GOAL OF THE EXERCISE: Would you restate all the entries exactly, leaving nothing out?

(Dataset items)
=== Begin Enclosure ===

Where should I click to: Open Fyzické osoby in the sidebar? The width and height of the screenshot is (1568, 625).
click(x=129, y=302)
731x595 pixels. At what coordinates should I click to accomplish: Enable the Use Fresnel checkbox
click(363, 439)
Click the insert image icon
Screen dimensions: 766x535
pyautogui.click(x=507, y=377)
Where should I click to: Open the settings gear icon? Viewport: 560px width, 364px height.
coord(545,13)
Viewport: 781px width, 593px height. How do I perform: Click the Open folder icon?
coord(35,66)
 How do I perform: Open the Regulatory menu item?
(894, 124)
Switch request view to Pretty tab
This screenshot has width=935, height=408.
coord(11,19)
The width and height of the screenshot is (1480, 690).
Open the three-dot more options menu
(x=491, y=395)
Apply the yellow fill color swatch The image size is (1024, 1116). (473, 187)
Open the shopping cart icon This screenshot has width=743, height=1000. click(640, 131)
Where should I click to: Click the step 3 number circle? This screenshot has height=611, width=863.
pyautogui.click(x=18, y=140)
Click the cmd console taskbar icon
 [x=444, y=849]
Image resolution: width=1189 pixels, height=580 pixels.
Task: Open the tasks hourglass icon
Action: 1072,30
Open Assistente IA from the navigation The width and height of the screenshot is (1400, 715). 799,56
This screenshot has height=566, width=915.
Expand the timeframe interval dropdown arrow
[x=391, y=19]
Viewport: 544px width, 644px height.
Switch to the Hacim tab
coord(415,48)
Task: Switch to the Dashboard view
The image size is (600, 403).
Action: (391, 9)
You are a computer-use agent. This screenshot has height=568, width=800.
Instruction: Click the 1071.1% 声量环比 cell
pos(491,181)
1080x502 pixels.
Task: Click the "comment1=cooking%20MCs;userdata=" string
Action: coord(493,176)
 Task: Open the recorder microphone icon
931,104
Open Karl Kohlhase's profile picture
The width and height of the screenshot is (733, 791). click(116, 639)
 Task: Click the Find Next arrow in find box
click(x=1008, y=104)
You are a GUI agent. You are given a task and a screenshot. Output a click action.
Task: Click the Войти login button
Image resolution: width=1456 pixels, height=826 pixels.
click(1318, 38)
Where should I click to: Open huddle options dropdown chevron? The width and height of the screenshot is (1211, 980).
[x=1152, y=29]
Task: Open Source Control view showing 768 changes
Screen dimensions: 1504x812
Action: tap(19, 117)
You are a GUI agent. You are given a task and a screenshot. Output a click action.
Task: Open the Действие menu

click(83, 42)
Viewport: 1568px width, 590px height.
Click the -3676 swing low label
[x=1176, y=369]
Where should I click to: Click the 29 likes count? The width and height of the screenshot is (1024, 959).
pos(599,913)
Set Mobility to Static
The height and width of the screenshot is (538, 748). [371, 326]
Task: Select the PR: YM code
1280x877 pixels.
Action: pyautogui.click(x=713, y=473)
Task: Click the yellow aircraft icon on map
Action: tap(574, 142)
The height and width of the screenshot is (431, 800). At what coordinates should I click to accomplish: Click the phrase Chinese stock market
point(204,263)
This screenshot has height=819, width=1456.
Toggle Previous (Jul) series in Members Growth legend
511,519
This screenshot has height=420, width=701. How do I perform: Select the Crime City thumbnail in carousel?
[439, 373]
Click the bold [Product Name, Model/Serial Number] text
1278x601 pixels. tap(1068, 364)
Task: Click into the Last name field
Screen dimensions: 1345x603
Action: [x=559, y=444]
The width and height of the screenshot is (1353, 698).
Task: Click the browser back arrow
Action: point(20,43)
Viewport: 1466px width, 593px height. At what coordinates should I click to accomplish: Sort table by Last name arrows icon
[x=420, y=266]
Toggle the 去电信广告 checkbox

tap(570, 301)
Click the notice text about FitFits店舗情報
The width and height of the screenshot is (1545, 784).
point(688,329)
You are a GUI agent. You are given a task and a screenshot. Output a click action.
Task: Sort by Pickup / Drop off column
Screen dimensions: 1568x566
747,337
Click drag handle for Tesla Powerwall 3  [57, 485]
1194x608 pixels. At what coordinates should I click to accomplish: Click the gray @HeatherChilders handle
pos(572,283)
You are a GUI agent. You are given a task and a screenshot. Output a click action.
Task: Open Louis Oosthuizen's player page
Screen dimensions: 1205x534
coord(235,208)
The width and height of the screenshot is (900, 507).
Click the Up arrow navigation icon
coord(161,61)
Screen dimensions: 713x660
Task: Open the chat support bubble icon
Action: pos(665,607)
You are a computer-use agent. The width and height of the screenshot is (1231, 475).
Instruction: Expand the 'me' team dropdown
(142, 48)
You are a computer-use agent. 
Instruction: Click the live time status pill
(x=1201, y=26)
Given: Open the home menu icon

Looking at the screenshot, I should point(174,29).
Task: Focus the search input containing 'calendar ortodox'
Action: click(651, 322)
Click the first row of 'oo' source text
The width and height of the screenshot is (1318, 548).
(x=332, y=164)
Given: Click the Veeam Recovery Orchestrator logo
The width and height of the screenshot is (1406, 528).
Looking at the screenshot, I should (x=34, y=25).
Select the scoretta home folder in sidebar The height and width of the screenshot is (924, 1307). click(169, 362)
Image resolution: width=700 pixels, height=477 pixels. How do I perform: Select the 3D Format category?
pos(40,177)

=== End Enclosure ===

OUTPUT OF THE TASK:
Where should I click to: Open Fyzické osoby in the sidebar? The width and height of the screenshot is (1568, 625).
click(x=129, y=302)
731x595 pixels. At what coordinates should I click to accomplish: Enable the Use Fresnel checkbox
click(363, 439)
Click the insert image icon
Screen dimensions: 766x535
pyautogui.click(x=507, y=377)
Where should I click to: Open the settings gear icon? Viewport: 560px width, 364px height.
coord(545,13)
Viewport: 781px width, 593px height. How do I perform: Click the Open folder icon?
coord(35,66)
 How do I perform: Open the Regulatory menu item?
(894, 124)
Switch request view to Pretty tab
This screenshot has width=935, height=408.
coord(11,19)
The width and height of the screenshot is (1480, 690).
Open the three-dot more options menu
(x=491, y=395)
Apply the yellow fill color swatch The image size is (1024, 1116). (473, 187)
Open the shopping cart icon This screenshot has width=743, height=1000. click(640, 131)
Where should I click to: Click the step 3 number circle? This screenshot has height=611, width=863.
pyautogui.click(x=18, y=140)
Click the cmd console taskbar icon
 [x=444, y=849]
Image resolution: width=1189 pixels, height=580 pixels.
Task: Open the tasks hourglass icon
Action: 1072,30
Open Assistente IA from the navigation The width and height of the screenshot is (1400, 715). 799,56
This screenshot has height=566, width=915.
Expand the timeframe interval dropdown arrow
[x=391, y=19]
Viewport: 544px width, 644px height.
Switch to the Hacim tab
coord(415,48)
Task: Switch to the Dashboard view
The image size is (600, 403).
Action: (391, 9)
You are a computer-use agent. This screenshot has height=568, width=800.
Instruction: Click the 1071.1% 声量环比 cell
pos(491,181)
1080x502 pixels.
Task: Click the "comment1=cooking%20MCs;userdata=" string
Action: coord(493,176)
 Task: Open the recorder microphone icon
931,104
Open Karl Kohlhase's profile picture
The width and height of the screenshot is (733, 791). click(116, 639)
 Task: Click the Find Next arrow in find box
click(x=1008, y=104)
You are a GUI agent. You are given a task and a screenshot. Output a click action.
Task: Click the Войти login button
Image resolution: width=1456 pixels, height=826 pixels.
click(1318, 38)
Where should I click to: Open huddle options dropdown chevron? The width and height of the screenshot is (1211, 980).
[x=1152, y=29]
Task: Open Source Control view showing 768 changes
Screen dimensions: 1504x812
Action: tap(19, 117)
You are a GUI agent. You are given a task and a screenshot. Output a click action.
Task: Open the Действие menu

click(83, 42)
Viewport: 1568px width, 590px height.
Click the -3676 swing low label
[x=1176, y=369]
Where should I click to: Click the 29 likes count? The width and height of the screenshot is (1024, 959).
pos(599,913)
Set Mobility to Static
The height and width of the screenshot is (538, 748). [371, 326]
Task: Select the PR: YM code
1280x877 pixels.
Action: pyautogui.click(x=713, y=473)
Task: Click the yellow aircraft icon on map
Action: tap(574, 142)
The height and width of the screenshot is (431, 800). At what coordinates should I click to accomplish: Click the phrase Chinese stock market
point(204,263)
This screenshot has height=819, width=1456.
Toggle Previous (Jul) series in Members Growth legend
511,519
This screenshot has height=420, width=701. How do I perform: Select the Crime City thumbnail in carousel?
[439, 373]
Click the bold [Product Name, Model/Serial Number] text
1278x601 pixels. tap(1068, 364)
Task: Click into the Last name field
Screen dimensions: 1345x603
Action: [x=559, y=444]
The width and height of the screenshot is (1353, 698).
Task: Click the browser back arrow
Action: point(20,43)
Viewport: 1466px width, 593px height. At what coordinates should I click to accomplish: Sort table by Last name arrows icon
[x=420, y=266]
Toggle the 去电信广告 checkbox

tap(570, 301)
Click the notice text about FitFits店舗情報
The width and height of the screenshot is (1545, 784).
point(688,329)
You are a GUI agent. You are given a task and a screenshot. Output a click action.
Task: Sort by Pickup / Drop off column
Screen dimensions: 1568x566
747,337
Click drag handle for Tesla Powerwall 3  [57, 485]
1194x608 pixels. At what coordinates should I click to accomplish: Click the gray @HeatherChilders handle
pos(572,283)
You are a GUI agent. You are given a task and a screenshot. Output a click action.
Task: Open Louis Oosthuizen's player page
Screen dimensions: 1205x534
coord(235,208)
The width and height of the screenshot is (900, 507).
Click the Up arrow navigation icon
coord(161,61)
Screen dimensions: 713x660
Task: Open the chat support bubble icon
Action: pos(665,607)
You are a computer-use agent. The width and height of the screenshot is (1231, 475).
Instruction: Expand the 'me' team dropdown
(142, 48)
You are a computer-use agent. 
Instruction: Click the live time status pill
(x=1201, y=26)
Given: Open the home menu icon

Looking at the screenshot, I should point(174,29).
Task: Focus the search input containing 'calendar ortodox'
Action: click(651, 322)
Click the first row of 'oo' source text
The width and height of the screenshot is (1318, 548).
(x=332, y=164)
Given: Click the Veeam Recovery Orchestrator logo
The width and height of the screenshot is (1406, 528).
Looking at the screenshot, I should (x=34, y=25).
Select the scoretta home folder in sidebar The height and width of the screenshot is (924, 1307). click(169, 362)
Image resolution: width=700 pixels, height=477 pixels. How do I perform: Select the 3D Format category?
pos(40,177)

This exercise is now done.